Um tempo que é, para o Bloco, de ameaças também à direita, como frisou Fernando Rosas, outro dos fundadores. Aliás, essa foi uma referência amplamente repetida durante a Convenção: a extrema-direita ameaça por si própria, mas também pela forma como pode ser usada para o voto útil à esquerda.

Fernando Rosas discursou sobre um dos temas que conhece bem como historiador: a extrema-direita
NUNO BOTELHO

Fernando Rosas quis dar resposta aos dilemas que tudo isso levanta. “É possível combater esse perigo aceitando a governação do PS? Eu acho que não é possível.” É a maioria absoluta, acusou o histórico fundador bloquista, que alimenta a extrema-direita e, portanto, o combate é em duplo sentido. “Passa pela defesa de medidas justas que respondem à aflição das pessoas”, passa também por “secar o pântano da demagogia fascizante” com uma “oposição frontal à estratégia do PS”.

E isso significa “estar na luta e ousar vencer o capitalismo predatório”, propondo “políticas alternativas que as pessoas possam empunhar como armas”. Fernando Rosas acabou o discurso a agradecer a Catarina Martins, como tinha feito uma parte significativa dos delegados que intervieram este sábado, ao ponto de José Gusmão, que na mesa ia conduzindo os trabalhos, fazer a piada de que os agradecimentos a Catarina Martins não contavam para o tempo de intervensão dos inscritos.

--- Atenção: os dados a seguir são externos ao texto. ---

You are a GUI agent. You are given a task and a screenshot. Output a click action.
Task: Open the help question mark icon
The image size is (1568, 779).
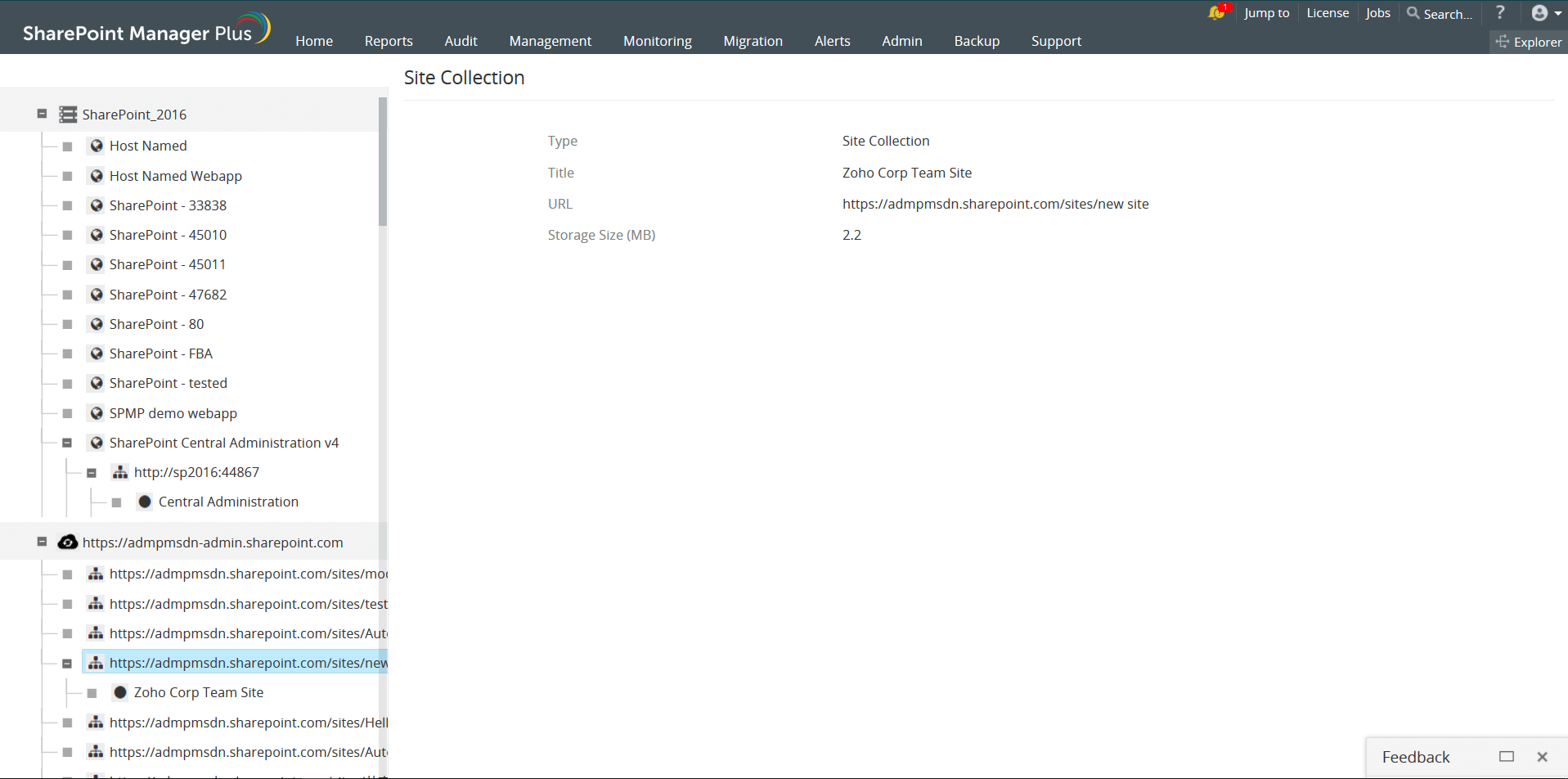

Luís Fazenda, um dos fundadores do Bloco de Esquerda, centrou o discurso na guerra na Ucrânia
NUNO BOTELHO

Luís Fazenda, outro dos fundadores do Bloco ainda vivos (passam já 10 anos desde a morte de Miguel Portas), trouxe uma das mais antigas lutas do Bloco para o palco: as políticas da União Europeia. O bloquista defendeu que chegam “más notícias” da União Europeia desde o “aumento da despesa militar” ao “aumento das taxas de juro” pelo Banco Central Europeu ou o “estrangulamento do investimento público” causado pela divida portuguesa. “O Bloco, ao contrário de PS e da direita, põe em causa modelo europeu. A Europa não pode ser travão ao desenvolvimento e capacidade de encontrar justiça económica”, reiterou.

Na pequena intervenção que somou fortes aplausos, Luís Fazenda atirou ainda à ala crítica do partido com uma posição “solidária” com a Ucrânia. “Não se pode dizer ‘Putin fora da Ucrânia’ e depois dizer que parte da ucrania pode ficar para a Rússia”. Para o membro-base, não há “questões”: “se ucranianos decidirem partilhar território é decisão deles, até lá é luta pela autodeterminação de território. Ou a esquerda está a favor da autodeterminação dos povos ou fascistas avançam".